> DIRECTIVES
(1) Do these statements agree with the passage on human nature? For each of (a) the woman walked across the entire North American continent, (b) she fasted for up to 60 days without food, and (c) the podcast with Peat was posted on July 20th, answer yes or no and quote the deciding words.
(2) In the passage on human nature, why does the writer choose "the latter" of the two possibilities raised? Answer in one to three sentences.

> TEXT TO READ
───

Look how full of life and dopaminergic she is. She is loving, kind, and very gregarious/outgoing.

This woman was also very physically fit and walked across the entire North American continent. She endured great hunger and fasts of up to 45 days without food, but claims to have had an internal motivation, a connection to God, and a deep grasp on her life's purpose: to make people THINK.

This was a wonderful woman, she was a ******* warrior.

Do you think people like this are trying to be different? Or, perhaps, they are in touch with a part of our humanity which is intrinsic and innate, but requires certain conditions to be in place to be expressed?

I think the latter. We are all like this. To be human is to be gregarious, loving, kind, and to seek cooperation and to win the respect of your peers by being useful. Very interesting experimental data also supports this - look at Alexander et. al's 'rat park' experiments. There is also similar research done on children and also primates. Children, for example, when given a very free, loving nurturing environment with lots of play are highly co-operative and will even give their toys away to other children. What I am describing is a very different social structure to ours, which in contrast is authoritarian and competitive, and probably very unhealthy for the human organism.

Thoughts and comments welcomed.

There is a recent podcast with Peat on Patrick Tampone posted from August 20th. There’s a discussion about cosmic rays and the flow of energy from the sun to plants to the ovum in a womb. Peat talks about how matter and spirit are not separate, that matter is animated and imbued with life. He also says people, matter, and spirit are inherently good. I guess it’s in the interest of the few to promote the idea that only some matter, some people, are imbued with spirit or specialness or goodness. If you’ve been lucky enough to watch children grow you’ll see they can be very compassionate and giving and affectionate by an almost natural inclination when they are given love and nourishment. I notice though that once they enter school they become resentful and mean spirited sometimes. It feels helpless to say the way society is set up makes people aggressive and dangerous to one another, but what other explanation is there? If some people were not profiting from the current situation, why would people intentionally live through so much suffering? Are humans that stupid?

───

> MATERIAL PROVIDED
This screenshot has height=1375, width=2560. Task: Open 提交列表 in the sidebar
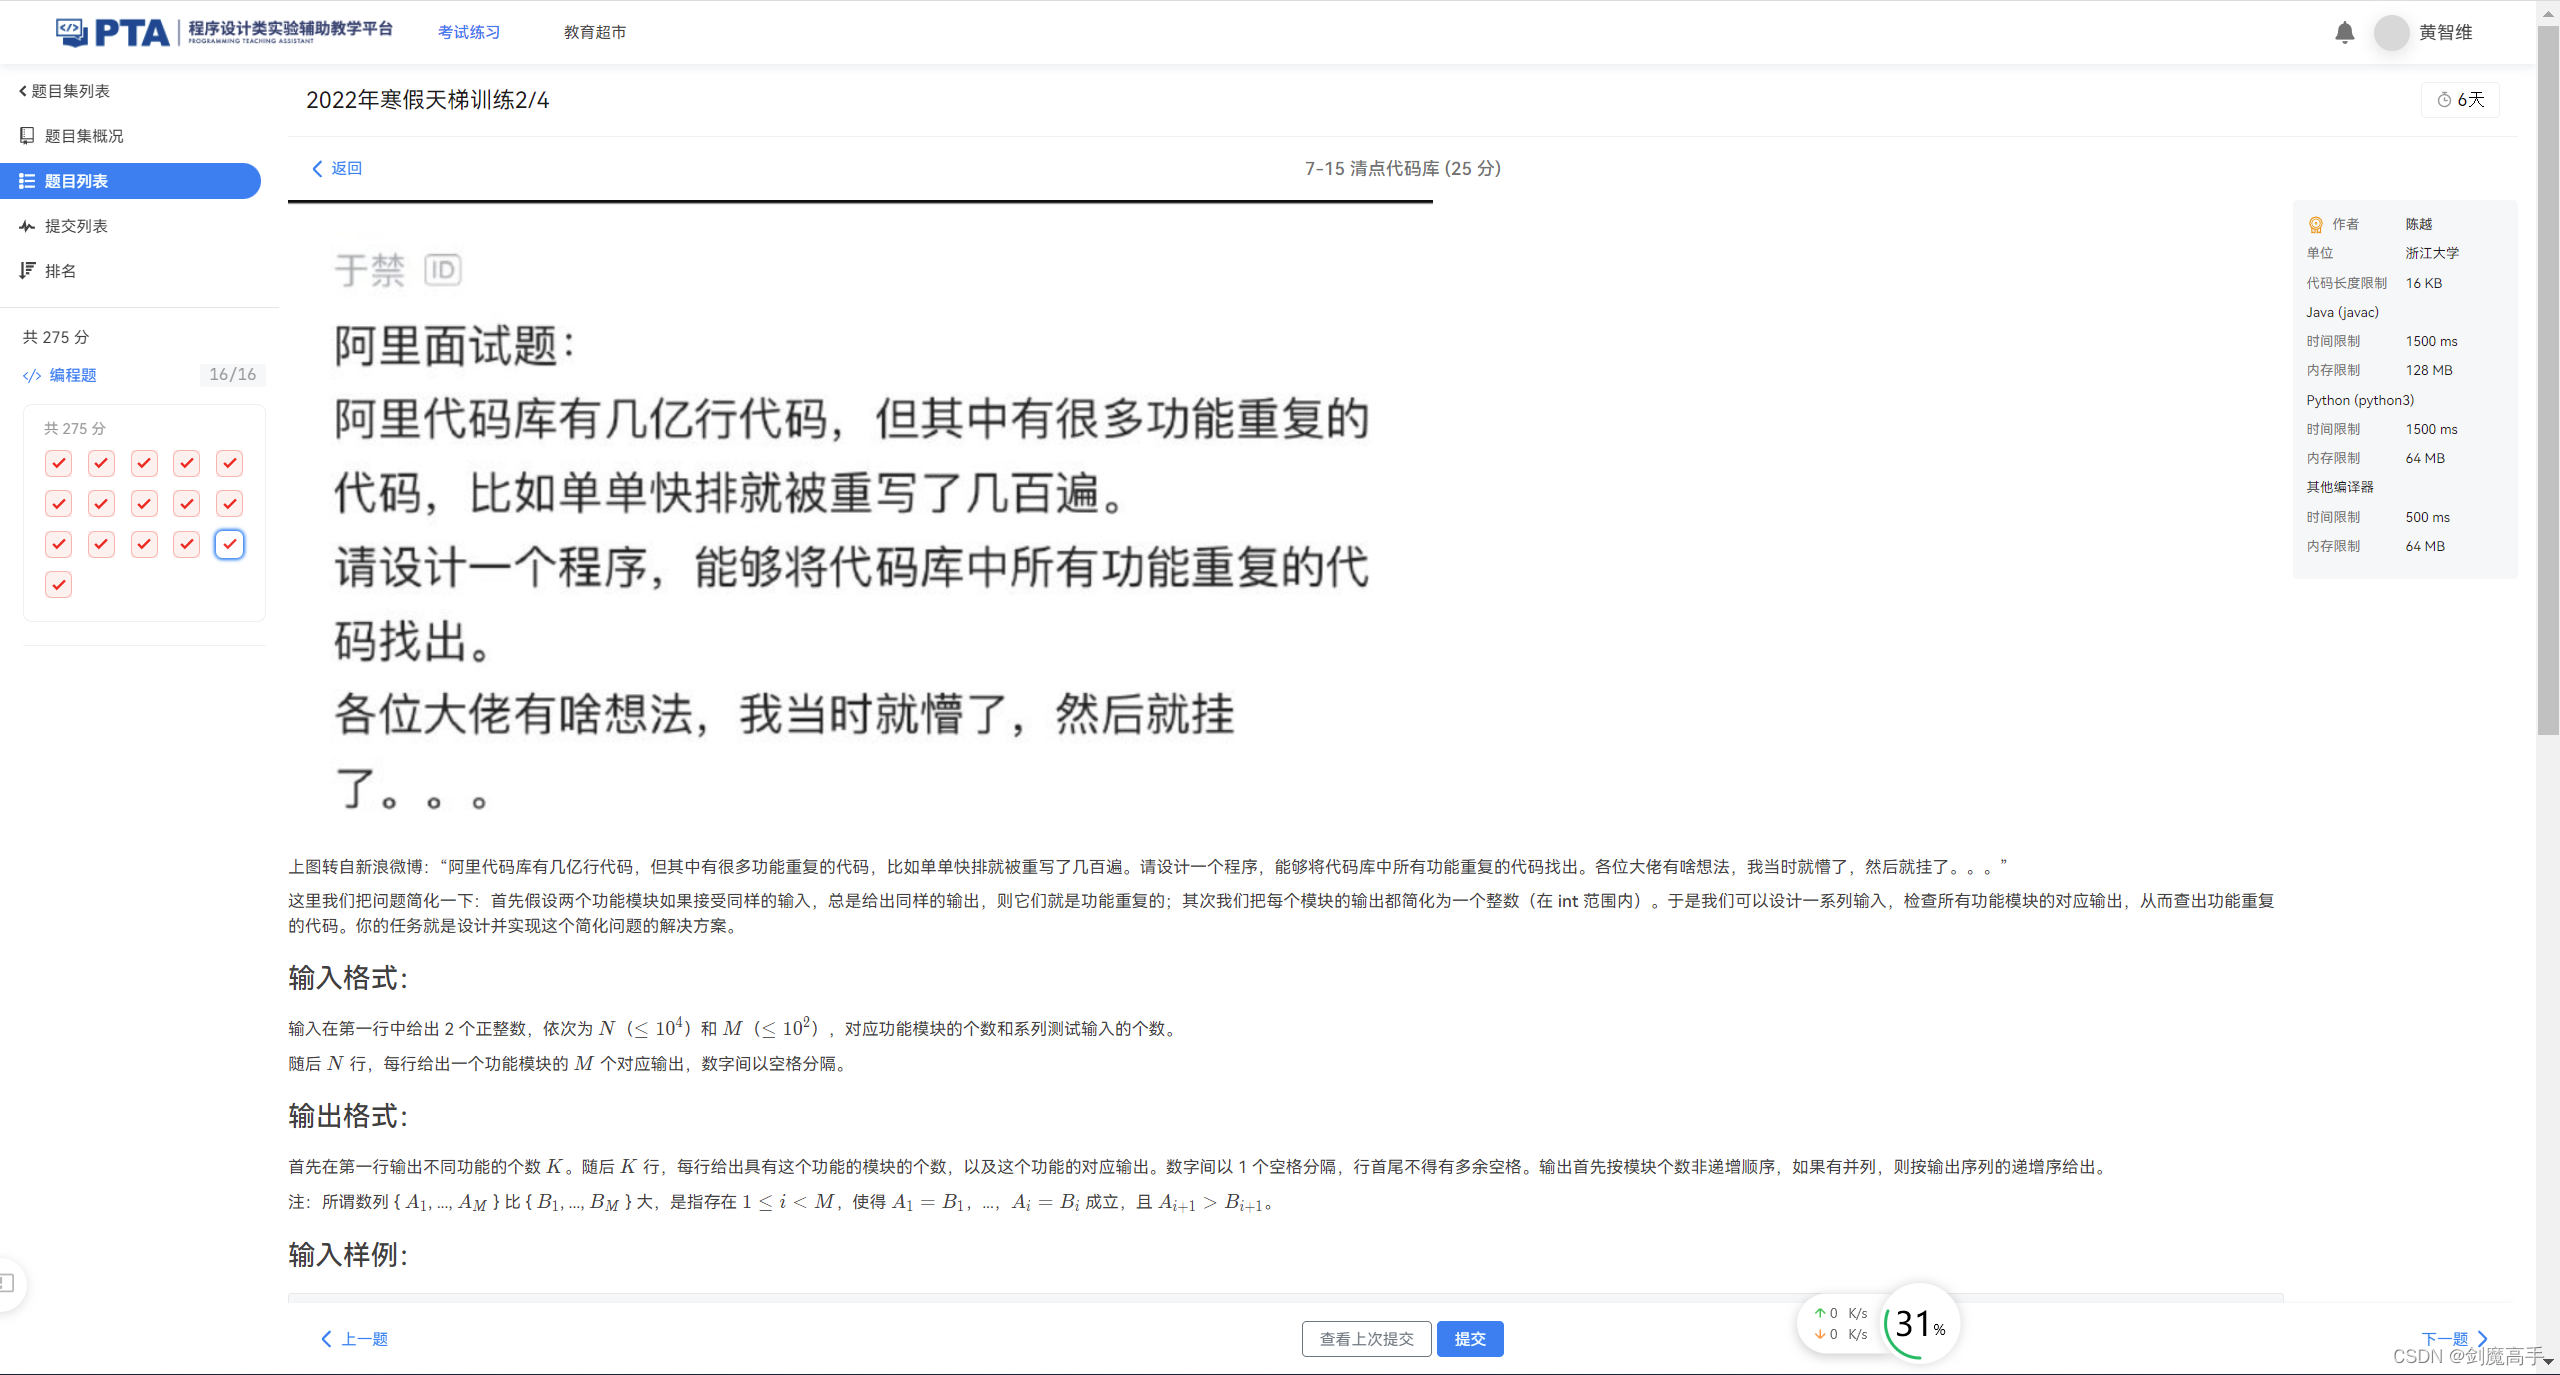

───

> THE REPLIES
(1)
(a) Yes: "walked across the entire North American continent"
(b) No: "fasts of up to 45 days without food"
(c) No: "posted from August 20th"

(2) The writer holds that we are all like this: to be human is to be gregarious, loving, kind, cooperative and to win peers' respect by being useful. The writer adds that experimental data supports this, citing Alexander et al.'s "rat park" experiments and similar research on children and primates.